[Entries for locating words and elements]
— Begin —

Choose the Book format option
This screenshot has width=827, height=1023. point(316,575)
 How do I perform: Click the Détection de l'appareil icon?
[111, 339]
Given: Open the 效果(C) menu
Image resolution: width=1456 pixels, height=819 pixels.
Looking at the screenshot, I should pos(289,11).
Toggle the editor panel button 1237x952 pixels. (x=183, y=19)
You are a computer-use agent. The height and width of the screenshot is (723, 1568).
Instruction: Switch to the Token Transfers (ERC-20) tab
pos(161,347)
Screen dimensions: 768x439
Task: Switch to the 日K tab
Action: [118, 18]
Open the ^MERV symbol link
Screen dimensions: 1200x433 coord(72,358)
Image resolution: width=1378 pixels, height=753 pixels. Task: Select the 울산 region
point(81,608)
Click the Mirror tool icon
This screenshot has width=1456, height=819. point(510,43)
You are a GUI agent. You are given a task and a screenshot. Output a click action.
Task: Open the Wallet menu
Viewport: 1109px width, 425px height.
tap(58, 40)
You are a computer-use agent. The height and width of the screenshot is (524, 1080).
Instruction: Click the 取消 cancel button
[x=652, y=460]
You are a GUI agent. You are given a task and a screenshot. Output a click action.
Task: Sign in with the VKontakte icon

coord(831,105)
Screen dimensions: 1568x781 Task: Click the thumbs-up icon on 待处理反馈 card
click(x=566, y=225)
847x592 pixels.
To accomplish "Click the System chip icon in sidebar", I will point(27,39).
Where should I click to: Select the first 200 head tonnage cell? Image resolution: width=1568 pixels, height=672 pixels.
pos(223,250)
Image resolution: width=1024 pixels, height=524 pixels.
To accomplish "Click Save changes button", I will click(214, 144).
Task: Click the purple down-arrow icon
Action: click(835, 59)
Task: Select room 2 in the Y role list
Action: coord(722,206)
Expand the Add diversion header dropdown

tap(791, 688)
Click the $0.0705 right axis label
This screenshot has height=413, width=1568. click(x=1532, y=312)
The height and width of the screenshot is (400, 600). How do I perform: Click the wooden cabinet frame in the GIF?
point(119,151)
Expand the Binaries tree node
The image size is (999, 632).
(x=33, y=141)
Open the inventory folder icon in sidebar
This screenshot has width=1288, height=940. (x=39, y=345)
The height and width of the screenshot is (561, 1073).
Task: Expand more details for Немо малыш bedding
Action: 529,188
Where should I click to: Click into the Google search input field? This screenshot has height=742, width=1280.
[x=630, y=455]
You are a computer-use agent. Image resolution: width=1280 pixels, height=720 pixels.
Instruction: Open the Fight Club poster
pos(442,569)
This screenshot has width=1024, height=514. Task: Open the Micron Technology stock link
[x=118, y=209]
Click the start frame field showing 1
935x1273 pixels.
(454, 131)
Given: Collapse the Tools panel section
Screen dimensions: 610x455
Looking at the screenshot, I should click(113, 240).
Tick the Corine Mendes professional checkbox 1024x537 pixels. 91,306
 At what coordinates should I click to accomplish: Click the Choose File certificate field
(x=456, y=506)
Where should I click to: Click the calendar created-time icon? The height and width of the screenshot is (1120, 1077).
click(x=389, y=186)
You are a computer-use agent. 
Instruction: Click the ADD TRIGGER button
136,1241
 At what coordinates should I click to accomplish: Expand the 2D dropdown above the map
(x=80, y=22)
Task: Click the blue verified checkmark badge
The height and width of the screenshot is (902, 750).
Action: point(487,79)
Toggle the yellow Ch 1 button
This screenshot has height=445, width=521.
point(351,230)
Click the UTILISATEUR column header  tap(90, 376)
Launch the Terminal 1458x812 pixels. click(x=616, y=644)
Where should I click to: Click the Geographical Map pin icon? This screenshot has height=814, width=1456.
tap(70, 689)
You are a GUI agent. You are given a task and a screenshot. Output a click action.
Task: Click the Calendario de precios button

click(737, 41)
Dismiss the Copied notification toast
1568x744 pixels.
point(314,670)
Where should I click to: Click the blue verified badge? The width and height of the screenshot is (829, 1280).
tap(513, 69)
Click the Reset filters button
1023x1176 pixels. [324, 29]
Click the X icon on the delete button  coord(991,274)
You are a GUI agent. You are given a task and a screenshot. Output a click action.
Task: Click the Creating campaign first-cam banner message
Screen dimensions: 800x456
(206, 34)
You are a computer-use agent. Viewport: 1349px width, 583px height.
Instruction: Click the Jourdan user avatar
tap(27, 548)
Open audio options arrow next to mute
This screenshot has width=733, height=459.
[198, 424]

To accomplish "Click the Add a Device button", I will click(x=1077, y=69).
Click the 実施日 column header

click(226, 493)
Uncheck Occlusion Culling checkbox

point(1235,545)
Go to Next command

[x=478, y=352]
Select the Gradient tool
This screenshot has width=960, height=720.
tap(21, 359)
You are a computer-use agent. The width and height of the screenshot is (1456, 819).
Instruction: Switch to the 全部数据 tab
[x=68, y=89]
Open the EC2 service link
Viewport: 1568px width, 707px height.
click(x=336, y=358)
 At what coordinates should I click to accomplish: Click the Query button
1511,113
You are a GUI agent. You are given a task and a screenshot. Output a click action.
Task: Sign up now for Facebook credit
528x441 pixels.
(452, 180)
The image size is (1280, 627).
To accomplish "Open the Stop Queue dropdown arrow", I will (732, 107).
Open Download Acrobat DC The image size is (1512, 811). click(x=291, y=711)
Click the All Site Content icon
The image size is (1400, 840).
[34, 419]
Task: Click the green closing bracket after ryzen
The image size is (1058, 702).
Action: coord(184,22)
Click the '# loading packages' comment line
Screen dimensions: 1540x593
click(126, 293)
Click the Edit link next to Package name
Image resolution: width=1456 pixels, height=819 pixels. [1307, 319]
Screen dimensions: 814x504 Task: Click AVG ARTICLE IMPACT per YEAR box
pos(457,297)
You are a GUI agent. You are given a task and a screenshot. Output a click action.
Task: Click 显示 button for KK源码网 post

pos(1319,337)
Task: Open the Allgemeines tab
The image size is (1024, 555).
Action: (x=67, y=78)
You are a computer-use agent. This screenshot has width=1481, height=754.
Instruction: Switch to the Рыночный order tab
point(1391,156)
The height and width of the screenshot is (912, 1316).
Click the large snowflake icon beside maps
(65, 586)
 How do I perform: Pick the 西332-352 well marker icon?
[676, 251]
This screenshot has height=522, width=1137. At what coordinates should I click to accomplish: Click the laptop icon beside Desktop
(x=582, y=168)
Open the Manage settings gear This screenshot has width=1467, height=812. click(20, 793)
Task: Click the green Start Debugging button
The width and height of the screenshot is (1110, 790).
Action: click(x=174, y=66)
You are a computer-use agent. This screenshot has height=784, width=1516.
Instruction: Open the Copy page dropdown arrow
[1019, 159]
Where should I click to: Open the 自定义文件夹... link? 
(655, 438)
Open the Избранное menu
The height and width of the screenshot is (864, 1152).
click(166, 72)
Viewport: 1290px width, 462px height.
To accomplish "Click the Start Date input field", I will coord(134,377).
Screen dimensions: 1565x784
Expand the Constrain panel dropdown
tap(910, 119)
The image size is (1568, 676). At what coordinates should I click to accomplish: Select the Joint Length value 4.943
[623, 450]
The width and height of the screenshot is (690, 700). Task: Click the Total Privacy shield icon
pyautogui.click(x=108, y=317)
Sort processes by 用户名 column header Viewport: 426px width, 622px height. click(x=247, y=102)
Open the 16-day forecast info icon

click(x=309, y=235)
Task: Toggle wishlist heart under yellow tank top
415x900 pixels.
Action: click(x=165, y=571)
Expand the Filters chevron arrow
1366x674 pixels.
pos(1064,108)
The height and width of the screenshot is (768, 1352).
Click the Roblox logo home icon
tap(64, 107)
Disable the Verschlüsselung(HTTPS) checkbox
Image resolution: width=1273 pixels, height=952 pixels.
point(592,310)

— End —

### Exercise description
Transcribe every line of the listing above without any change.

### Expected answer
Choose the Book format option
This screenshot has width=827, height=1023. point(316,575)
 How do I perform: Click the Détection de l'appareil icon?
[111, 339]
Given: Open the 效果(C) menu
Image resolution: width=1456 pixels, height=819 pixels.
Looking at the screenshot, I should pos(289,11).
Toggle the editor panel button 1237x952 pixels. (x=183, y=19)
You are a computer-use agent. The height and width of the screenshot is (723, 1568).
Instruction: Switch to the Token Transfers (ERC-20) tab
pos(161,347)
Screen dimensions: 768x439
Task: Switch to the 日K tab
Action: [118, 18]
Open the ^MERV symbol link
Screen dimensions: 1200x433 coord(72,358)
Image resolution: width=1378 pixels, height=753 pixels. Task: Select the 울산 region
point(81,608)
Click the Mirror tool icon
This screenshot has width=1456, height=819. point(510,43)
You are a GUI agent. You are given a task and a screenshot. Output a click action.
Task: Open the Wallet menu
Viewport: 1109px width, 425px height.
tap(58, 40)
You are a computer-use agent. The height and width of the screenshot is (524, 1080).
Instruction: Click the 取消 cancel button
[x=652, y=460]
You are a GUI agent. You are given a task and a screenshot. Output a click action.
Task: Sign in with the VKontakte icon

coord(831,105)
Screen dimensions: 1568x781 Task: Click the thumbs-up icon on 待处理反馈 card
click(x=566, y=225)
847x592 pixels.
To accomplish "Click the System chip icon in sidebar", I will point(27,39).
Where should I click to: Select the first 200 head tonnage cell? Image resolution: width=1568 pixels, height=672 pixels.
pos(223,250)
Image resolution: width=1024 pixels, height=524 pixels.
To accomplish "Click Save changes button", I will click(214, 144).
Task: Click the purple down-arrow icon
Action: click(835, 59)
Task: Select room 2 in the Y role list
Action: coord(722,206)
Expand the Add diversion header dropdown

tap(791, 688)
Click the $0.0705 right axis label
This screenshot has height=413, width=1568. click(x=1532, y=312)
The height and width of the screenshot is (400, 600). How do I perform: Click the wooden cabinet frame in the GIF?
point(119,151)
Expand the Binaries tree node
The image size is (999, 632).
(x=33, y=141)
Open the inventory folder icon in sidebar
This screenshot has width=1288, height=940. (x=39, y=345)
The height and width of the screenshot is (561, 1073).
Task: Expand more details for Немо малыш bedding
Action: 529,188
Where should I click to: Click into the Google search input field? This screenshot has height=742, width=1280.
[x=630, y=455]
You are a computer-use agent. Image resolution: width=1280 pixels, height=720 pixels.
Instruction: Open the Fight Club poster
pos(442,569)
This screenshot has width=1024, height=514. Task: Open the Micron Technology stock link
[x=118, y=209]
Click the start frame field showing 1
935x1273 pixels.
(454, 131)
Given: Collapse the Tools panel section
Screen dimensions: 610x455
Looking at the screenshot, I should click(113, 240).
Tick the Corine Mendes professional checkbox 1024x537 pixels. 91,306
 At what coordinates should I click to accomplish: Click the Choose File certificate field
(x=456, y=506)
Where should I click to: Click the calendar created-time icon? The height and width of the screenshot is (1120, 1077).
click(x=389, y=186)
You are a computer-use agent. 
Instruction: Click the ADD TRIGGER button
136,1241
 At what coordinates should I click to accomplish: Expand the 2D dropdown above the map
(x=80, y=22)
Task: Click the blue verified checkmark badge
The height and width of the screenshot is (902, 750).
Action: point(487,79)
Toggle the yellow Ch 1 button
This screenshot has height=445, width=521.
point(351,230)
Click the UTILISATEUR column header  tap(90, 376)
Launch the Terminal 1458x812 pixels. click(x=616, y=644)
Where should I click to: Click the Geographical Map pin icon? This screenshot has height=814, width=1456.
tap(70, 689)
You are a GUI agent. You are given a task and a screenshot. Output a click action.
Task: Click the Calendario de precios button

click(737, 41)
Dismiss the Copied notification toast
1568x744 pixels.
point(314,670)
Where should I click to: Click the blue verified badge? The width and height of the screenshot is (829, 1280).
tap(513, 69)
Click the Reset filters button
1023x1176 pixels. [324, 29]
Click the X icon on the delete button  coord(991,274)
You are a GUI agent. You are given a task and a screenshot. Output a click action.
Task: Click the Creating campaign first-cam banner message
Screen dimensions: 800x456
(206, 34)
You are a computer-use agent. Viewport: 1349px width, 583px height.
Instruction: Click the Jourdan user avatar
tap(27, 548)
Open audio options arrow next to mute
This screenshot has width=733, height=459.
[198, 424]

To accomplish "Click the Add a Device button", I will click(x=1077, y=69).
Click the 実施日 column header

click(226, 493)
Uncheck Occlusion Culling checkbox

point(1235,545)
Go to Next command

[x=478, y=352]
Select the Gradient tool
This screenshot has width=960, height=720.
tap(21, 359)
You are a computer-use agent. The width and height of the screenshot is (1456, 819).
Instruction: Switch to the 全部数据 tab
[x=68, y=89]
Open the EC2 service link
Viewport: 1568px width, 707px height.
click(x=336, y=358)
 At what coordinates should I click to accomplish: Click the Query button
1511,113
You are a GUI agent. You are given a task and a screenshot. Output a click action.
Task: Sign up now for Facebook credit
528x441 pixels.
(452, 180)
The image size is (1280, 627).
To accomplish "Open the Stop Queue dropdown arrow", I will (732, 107).
Open Download Acrobat DC The image size is (1512, 811). click(x=291, y=711)
Click the All Site Content icon
The image size is (1400, 840).
[34, 419]
Task: Click the green closing bracket after ryzen
The image size is (1058, 702).
Action: coord(184,22)
Click the '# loading packages' comment line
Screen dimensions: 1540x593
click(126, 293)
Click the Edit link next to Package name
Image resolution: width=1456 pixels, height=819 pixels. [1307, 319]
Screen dimensions: 814x504 Task: Click AVG ARTICLE IMPACT per YEAR box
pos(457,297)
You are a GUI agent. You are given a task and a screenshot. Output a click action.
Task: Click 显示 button for KK源码网 post

pos(1319,337)
Task: Open the Allgemeines tab
The image size is (1024, 555).
Action: (x=67, y=78)
You are a computer-use agent. This screenshot has width=1481, height=754.
Instruction: Switch to the Рыночный order tab
point(1391,156)
The height and width of the screenshot is (912, 1316).
Click the large snowflake icon beside maps
(65, 586)
 How do I perform: Pick the 西332-352 well marker icon?
[676, 251]
This screenshot has height=522, width=1137. At what coordinates should I click to accomplish: Click the laptop icon beside Desktop
(x=582, y=168)
Open the Manage settings gear This screenshot has width=1467, height=812. click(20, 793)
Task: Click the green Start Debugging button
The width and height of the screenshot is (1110, 790).
Action: click(x=174, y=66)
You are a computer-use agent. This screenshot has height=784, width=1516.
Instruction: Open the Copy page dropdown arrow
[1019, 159]
Where should I click to: Open the 自定义文件夹... link? 
(655, 438)
Open the Избранное menu
The height and width of the screenshot is (864, 1152).
click(166, 72)
Viewport: 1290px width, 462px height.
To accomplish "Click the Start Date input field", I will coord(134,377).
Screen dimensions: 1565x784
Expand the Constrain panel dropdown
tap(910, 119)
The image size is (1568, 676). At what coordinates should I click to accomplish: Select the Joint Length value 4.943
[623, 450]
The width and height of the screenshot is (690, 700). Task: Click the Total Privacy shield icon
pyautogui.click(x=108, y=317)
Sort processes by 用户名 column header Viewport: 426px width, 622px height. click(x=247, y=102)
Open the 16-day forecast info icon

click(x=309, y=235)
Task: Toggle wishlist heart under yellow tank top
415x900 pixels.
Action: click(x=165, y=571)
Expand the Filters chevron arrow
1366x674 pixels.
pos(1064,108)
The height and width of the screenshot is (768, 1352).
Click the Roblox logo home icon
tap(64, 107)
Disable the Verschlüsselung(HTTPS) checkbox
Image resolution: width=1273 pixels, height=952 pixels.
point(592,310)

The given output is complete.